→ PROBLEM DESCRIPTION
Restate word for word each line of the data, starting at the one containing "Datenschutzhinweis (951, 622)" and running through the last.

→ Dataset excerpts
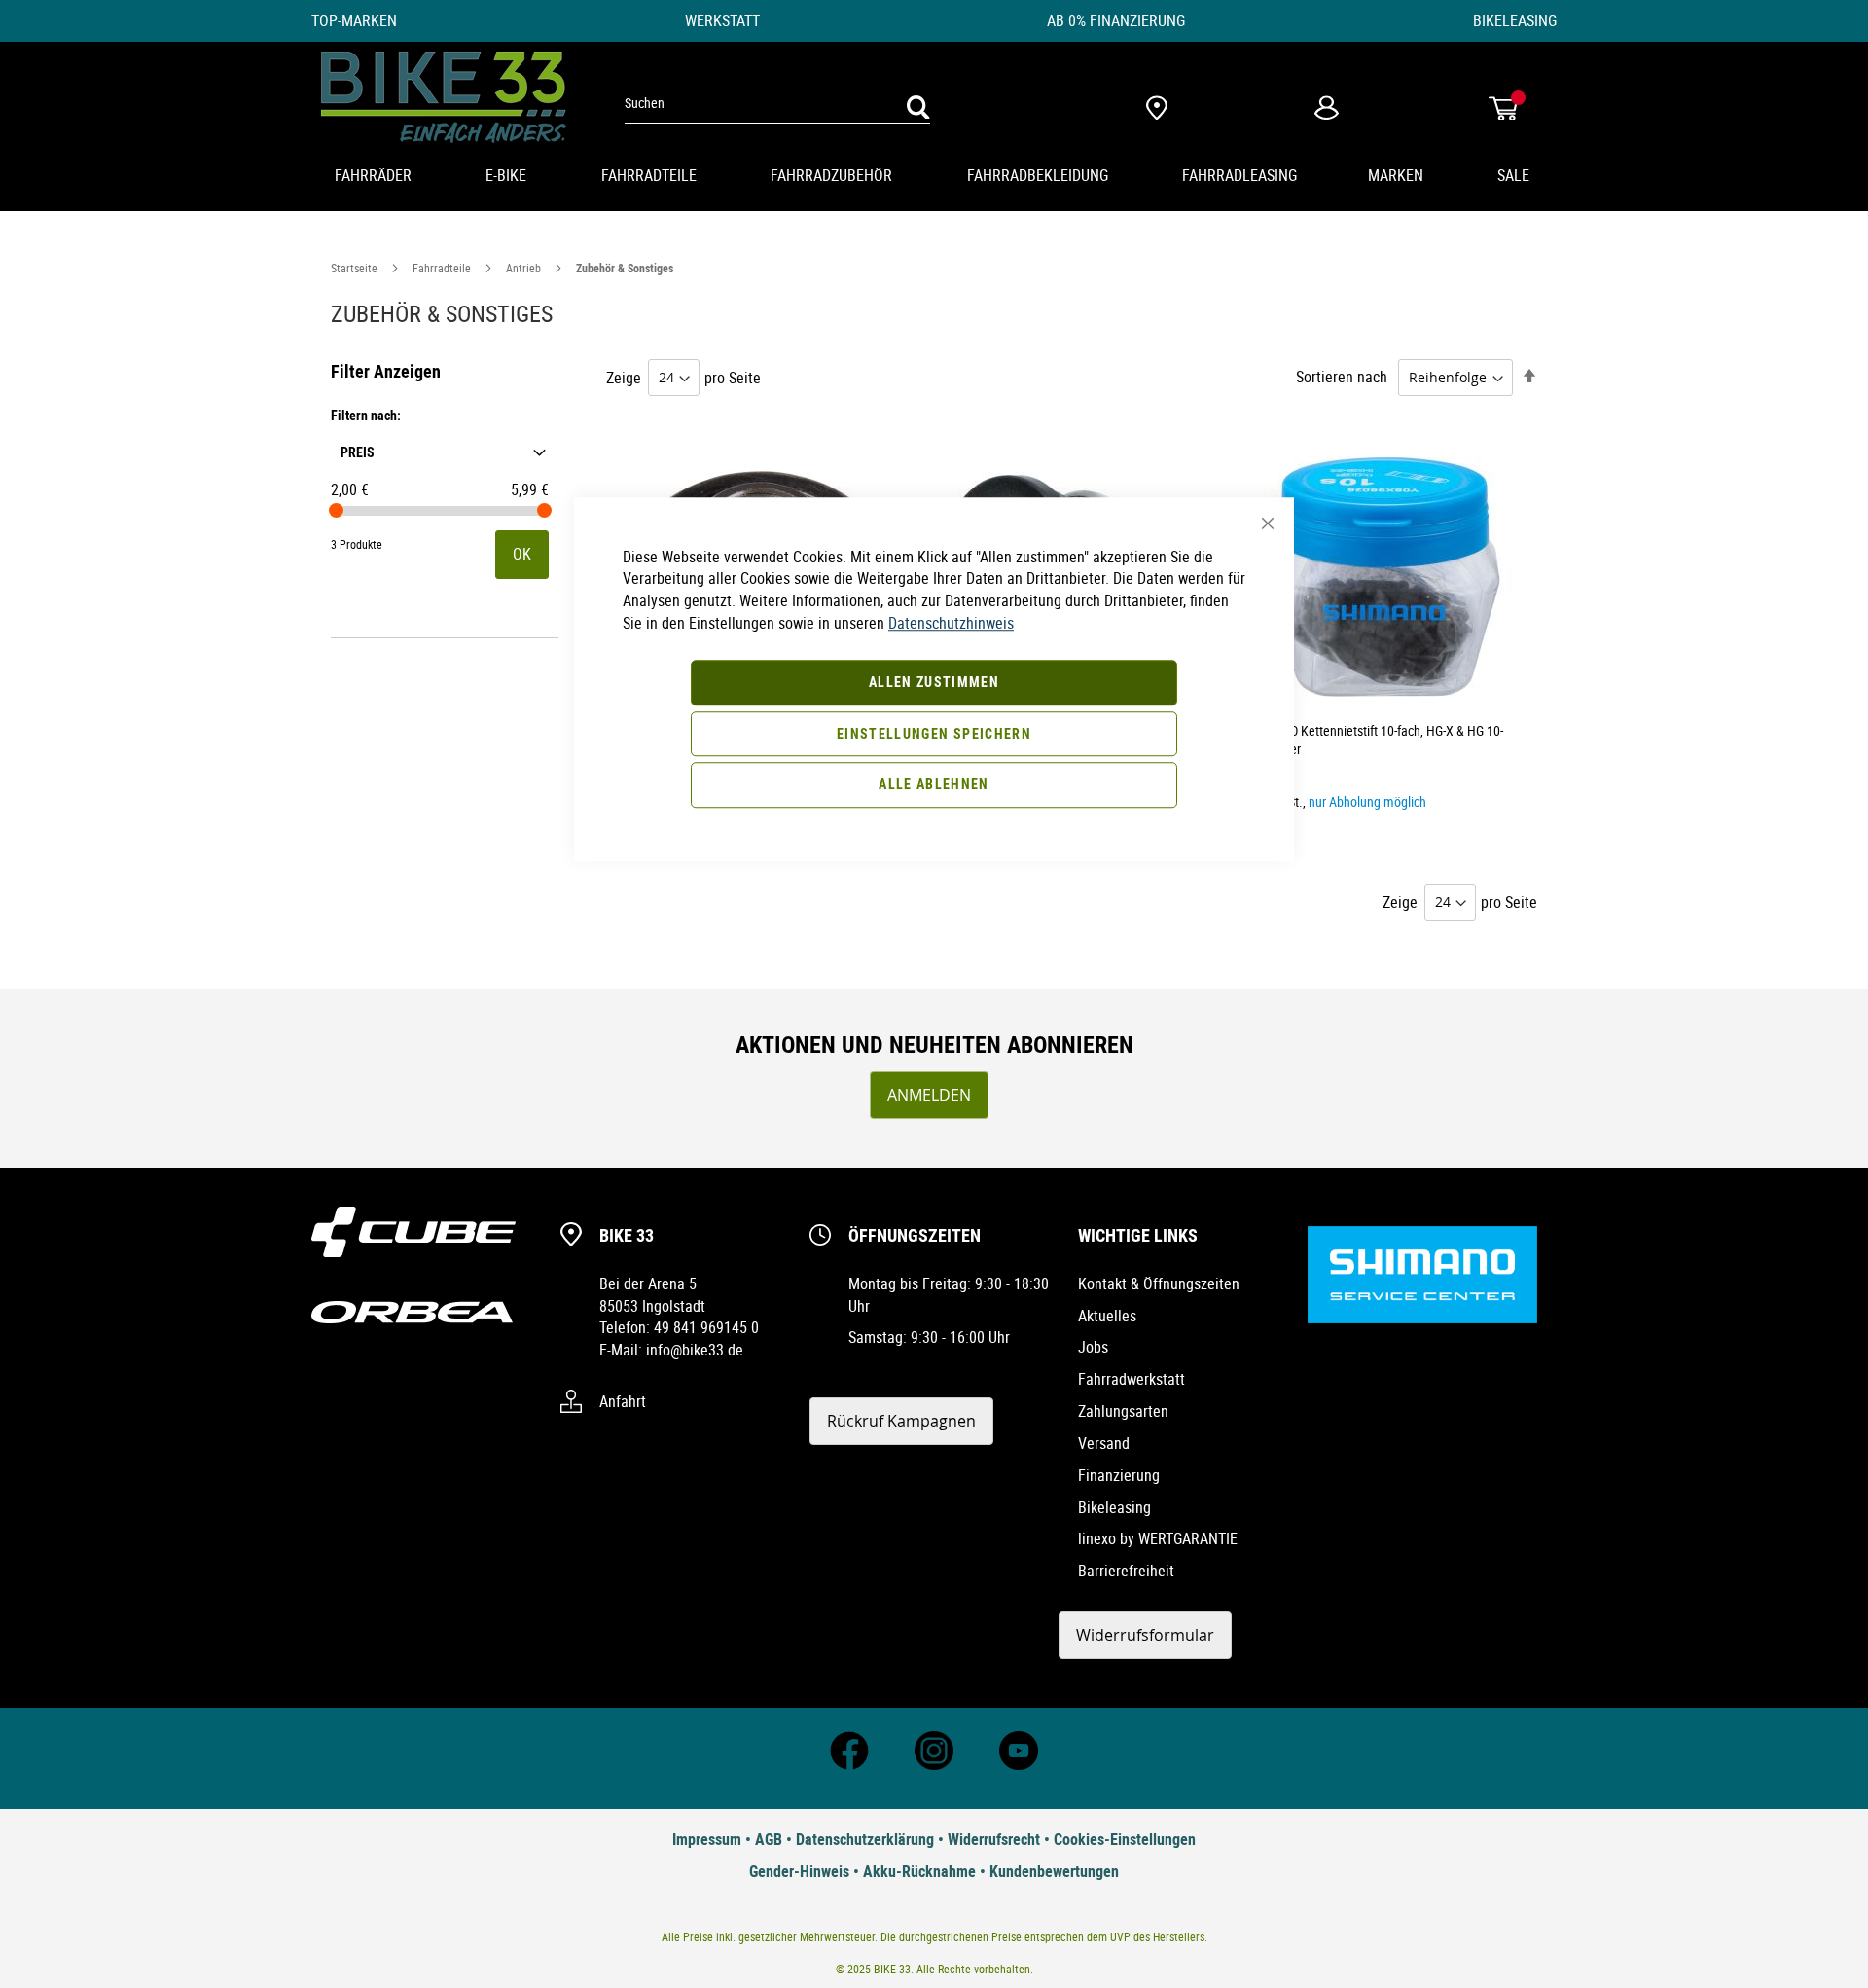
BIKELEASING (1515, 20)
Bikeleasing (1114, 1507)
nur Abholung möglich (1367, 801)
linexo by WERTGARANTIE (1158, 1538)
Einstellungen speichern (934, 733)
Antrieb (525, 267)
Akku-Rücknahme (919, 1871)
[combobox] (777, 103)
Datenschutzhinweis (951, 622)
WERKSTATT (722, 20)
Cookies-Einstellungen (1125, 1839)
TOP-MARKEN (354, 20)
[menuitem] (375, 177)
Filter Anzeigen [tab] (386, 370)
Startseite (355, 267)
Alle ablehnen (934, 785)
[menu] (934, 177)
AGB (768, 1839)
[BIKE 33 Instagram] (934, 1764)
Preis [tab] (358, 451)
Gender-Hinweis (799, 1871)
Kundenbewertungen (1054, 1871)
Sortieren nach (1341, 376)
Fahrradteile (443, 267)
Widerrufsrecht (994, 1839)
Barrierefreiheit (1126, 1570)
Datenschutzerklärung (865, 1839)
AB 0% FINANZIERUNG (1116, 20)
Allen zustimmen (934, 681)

→ EXPECTED ANSWER
Datenschutzhinweis (951, 622)
WERKSTATT (722, 20)
Cookies-Einstellungen (1125, 1839)
TOP-MARKEN (354, 20)
[menuitem] (375, 177)
Filter Anzeigen [tab] (386, 370)
Startseite (355, 267)
Alle ablehnen (934, 785)
[menu] (934, 177)
AGB (768, 1839)
[BIKE 33 Instagram] (934, 1764)
Preis [tab] (358, 451)
Gender-Hinweis (799, 1871)
Kundenbewertungen (1054, 1871)
Sortieren nach (1341, 376)
Fahrradteile (443, 267)
Widerrufsrecht (994, 1839)
Barrierefreiheit (1126, 1570)
Datenschutzerklärung (865, 1839)
AB 0% FINANZIERUNG (1116, 20)
Allen zustimmen (934, 681)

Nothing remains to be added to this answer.